** ASSIGNED TASK **
Write only how many lines of the listing below include the string "description".

*** Block opens ***

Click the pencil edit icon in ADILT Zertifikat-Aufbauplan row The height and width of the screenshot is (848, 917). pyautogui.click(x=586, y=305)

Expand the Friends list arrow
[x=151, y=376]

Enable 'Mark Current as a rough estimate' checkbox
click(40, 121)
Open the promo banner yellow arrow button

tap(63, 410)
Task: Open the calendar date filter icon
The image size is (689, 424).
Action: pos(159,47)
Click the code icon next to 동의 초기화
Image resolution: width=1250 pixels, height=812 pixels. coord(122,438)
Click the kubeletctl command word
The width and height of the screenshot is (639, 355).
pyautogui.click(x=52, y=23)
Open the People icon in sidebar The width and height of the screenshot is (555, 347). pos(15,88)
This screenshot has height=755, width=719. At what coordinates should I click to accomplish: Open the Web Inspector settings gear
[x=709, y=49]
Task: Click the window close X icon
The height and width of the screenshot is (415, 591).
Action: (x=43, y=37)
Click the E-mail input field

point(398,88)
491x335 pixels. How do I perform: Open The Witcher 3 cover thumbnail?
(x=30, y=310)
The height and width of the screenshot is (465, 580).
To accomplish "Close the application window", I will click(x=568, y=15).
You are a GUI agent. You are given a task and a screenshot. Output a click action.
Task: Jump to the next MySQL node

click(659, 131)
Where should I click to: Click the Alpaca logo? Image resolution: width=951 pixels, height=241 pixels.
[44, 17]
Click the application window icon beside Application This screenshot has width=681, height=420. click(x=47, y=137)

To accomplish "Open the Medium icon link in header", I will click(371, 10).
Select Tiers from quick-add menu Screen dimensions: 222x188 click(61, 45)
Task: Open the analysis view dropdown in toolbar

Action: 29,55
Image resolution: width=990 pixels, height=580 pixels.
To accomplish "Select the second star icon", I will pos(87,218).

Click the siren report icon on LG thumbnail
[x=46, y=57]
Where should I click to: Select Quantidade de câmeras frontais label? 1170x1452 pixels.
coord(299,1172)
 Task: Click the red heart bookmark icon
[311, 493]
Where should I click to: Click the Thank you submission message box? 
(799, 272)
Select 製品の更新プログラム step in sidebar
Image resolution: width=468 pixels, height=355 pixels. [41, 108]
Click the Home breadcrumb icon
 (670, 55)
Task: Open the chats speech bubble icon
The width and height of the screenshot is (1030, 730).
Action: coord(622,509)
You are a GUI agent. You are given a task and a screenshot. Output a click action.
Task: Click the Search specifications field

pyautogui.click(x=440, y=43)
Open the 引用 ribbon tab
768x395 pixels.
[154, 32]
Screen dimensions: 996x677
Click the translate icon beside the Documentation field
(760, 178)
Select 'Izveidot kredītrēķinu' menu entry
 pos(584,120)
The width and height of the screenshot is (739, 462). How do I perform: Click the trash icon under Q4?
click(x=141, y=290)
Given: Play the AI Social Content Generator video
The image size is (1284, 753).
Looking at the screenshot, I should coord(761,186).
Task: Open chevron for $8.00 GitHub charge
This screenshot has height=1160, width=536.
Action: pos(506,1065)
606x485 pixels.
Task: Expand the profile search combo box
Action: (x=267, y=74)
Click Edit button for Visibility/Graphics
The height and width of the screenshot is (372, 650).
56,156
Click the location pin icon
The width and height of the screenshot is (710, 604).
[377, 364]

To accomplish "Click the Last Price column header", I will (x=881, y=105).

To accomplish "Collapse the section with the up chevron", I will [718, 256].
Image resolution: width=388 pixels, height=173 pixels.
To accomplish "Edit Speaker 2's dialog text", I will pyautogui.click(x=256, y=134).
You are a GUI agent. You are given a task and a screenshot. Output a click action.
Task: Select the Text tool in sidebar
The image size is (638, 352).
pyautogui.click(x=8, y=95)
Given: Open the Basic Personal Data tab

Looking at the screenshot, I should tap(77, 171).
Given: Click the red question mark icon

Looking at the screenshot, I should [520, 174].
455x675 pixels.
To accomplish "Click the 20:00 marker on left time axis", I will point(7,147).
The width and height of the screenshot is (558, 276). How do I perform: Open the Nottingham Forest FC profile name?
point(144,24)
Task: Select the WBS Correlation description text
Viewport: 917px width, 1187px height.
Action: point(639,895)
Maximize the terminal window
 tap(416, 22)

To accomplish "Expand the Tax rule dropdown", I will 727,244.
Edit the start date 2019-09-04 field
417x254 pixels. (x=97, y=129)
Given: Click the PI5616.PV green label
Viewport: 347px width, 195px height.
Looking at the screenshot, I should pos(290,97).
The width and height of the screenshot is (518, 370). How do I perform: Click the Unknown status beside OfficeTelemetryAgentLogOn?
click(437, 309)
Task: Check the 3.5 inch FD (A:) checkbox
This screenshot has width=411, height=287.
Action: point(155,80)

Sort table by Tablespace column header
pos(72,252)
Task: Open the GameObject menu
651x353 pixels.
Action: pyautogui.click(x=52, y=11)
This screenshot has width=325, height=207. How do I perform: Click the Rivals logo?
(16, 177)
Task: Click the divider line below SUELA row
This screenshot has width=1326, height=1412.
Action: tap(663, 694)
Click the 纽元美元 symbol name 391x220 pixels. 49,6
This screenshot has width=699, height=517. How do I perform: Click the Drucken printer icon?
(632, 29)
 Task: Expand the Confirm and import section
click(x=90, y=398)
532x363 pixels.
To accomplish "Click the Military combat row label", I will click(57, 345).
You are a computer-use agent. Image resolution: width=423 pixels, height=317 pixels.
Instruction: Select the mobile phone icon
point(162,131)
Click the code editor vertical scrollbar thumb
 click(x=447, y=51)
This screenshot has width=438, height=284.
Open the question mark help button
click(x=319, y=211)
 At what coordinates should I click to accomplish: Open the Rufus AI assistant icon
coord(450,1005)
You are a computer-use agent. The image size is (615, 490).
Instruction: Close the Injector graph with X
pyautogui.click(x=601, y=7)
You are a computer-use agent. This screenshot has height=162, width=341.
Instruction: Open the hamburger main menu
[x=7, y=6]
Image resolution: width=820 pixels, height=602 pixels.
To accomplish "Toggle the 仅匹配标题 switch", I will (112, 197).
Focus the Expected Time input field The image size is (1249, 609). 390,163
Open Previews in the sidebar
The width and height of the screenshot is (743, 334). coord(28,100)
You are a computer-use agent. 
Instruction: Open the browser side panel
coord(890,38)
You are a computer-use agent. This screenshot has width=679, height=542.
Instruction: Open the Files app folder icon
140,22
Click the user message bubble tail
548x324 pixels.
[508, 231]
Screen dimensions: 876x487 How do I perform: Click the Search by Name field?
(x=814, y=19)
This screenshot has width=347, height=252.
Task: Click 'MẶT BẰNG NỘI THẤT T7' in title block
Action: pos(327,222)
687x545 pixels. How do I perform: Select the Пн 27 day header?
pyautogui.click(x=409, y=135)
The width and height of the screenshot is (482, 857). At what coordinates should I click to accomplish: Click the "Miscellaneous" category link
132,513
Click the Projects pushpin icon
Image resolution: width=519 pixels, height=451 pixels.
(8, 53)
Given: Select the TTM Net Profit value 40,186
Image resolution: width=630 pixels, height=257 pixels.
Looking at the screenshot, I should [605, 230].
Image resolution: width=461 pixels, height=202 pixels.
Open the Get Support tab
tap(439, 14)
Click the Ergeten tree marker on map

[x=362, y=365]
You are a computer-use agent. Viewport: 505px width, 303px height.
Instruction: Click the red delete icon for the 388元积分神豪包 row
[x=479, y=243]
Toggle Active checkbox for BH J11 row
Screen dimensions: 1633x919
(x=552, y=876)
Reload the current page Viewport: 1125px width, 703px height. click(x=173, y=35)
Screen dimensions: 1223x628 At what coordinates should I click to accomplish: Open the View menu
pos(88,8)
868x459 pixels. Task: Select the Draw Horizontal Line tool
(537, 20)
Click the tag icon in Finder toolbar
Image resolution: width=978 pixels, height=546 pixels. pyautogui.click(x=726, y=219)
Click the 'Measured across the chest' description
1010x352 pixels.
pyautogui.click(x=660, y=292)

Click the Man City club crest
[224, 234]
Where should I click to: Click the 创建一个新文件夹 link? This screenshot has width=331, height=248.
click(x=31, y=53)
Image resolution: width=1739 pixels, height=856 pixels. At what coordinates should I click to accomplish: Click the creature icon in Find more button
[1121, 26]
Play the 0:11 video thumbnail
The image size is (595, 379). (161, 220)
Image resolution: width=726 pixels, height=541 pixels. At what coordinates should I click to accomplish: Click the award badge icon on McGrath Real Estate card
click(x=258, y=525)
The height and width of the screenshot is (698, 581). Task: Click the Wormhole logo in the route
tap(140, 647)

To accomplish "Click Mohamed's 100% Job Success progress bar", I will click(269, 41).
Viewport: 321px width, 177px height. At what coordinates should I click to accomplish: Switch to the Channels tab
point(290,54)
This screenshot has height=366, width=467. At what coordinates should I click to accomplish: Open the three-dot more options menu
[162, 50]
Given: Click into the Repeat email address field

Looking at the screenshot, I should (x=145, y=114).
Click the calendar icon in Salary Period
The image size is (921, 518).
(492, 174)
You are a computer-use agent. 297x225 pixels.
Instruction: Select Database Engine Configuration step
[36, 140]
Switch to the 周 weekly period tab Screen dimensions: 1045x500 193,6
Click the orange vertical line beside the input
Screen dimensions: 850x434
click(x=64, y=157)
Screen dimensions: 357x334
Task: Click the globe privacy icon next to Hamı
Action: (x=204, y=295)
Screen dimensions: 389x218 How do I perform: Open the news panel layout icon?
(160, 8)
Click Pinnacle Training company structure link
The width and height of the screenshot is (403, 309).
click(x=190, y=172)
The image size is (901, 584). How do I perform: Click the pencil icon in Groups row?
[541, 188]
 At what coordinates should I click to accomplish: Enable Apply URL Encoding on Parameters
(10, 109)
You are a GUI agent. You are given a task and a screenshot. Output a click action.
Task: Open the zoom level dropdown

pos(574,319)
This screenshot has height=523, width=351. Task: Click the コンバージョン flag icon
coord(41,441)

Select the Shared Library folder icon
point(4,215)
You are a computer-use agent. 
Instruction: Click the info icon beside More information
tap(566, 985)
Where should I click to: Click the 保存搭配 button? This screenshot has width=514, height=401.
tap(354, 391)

*** Block closes ***

** ANSWER FOR THE TASK **
2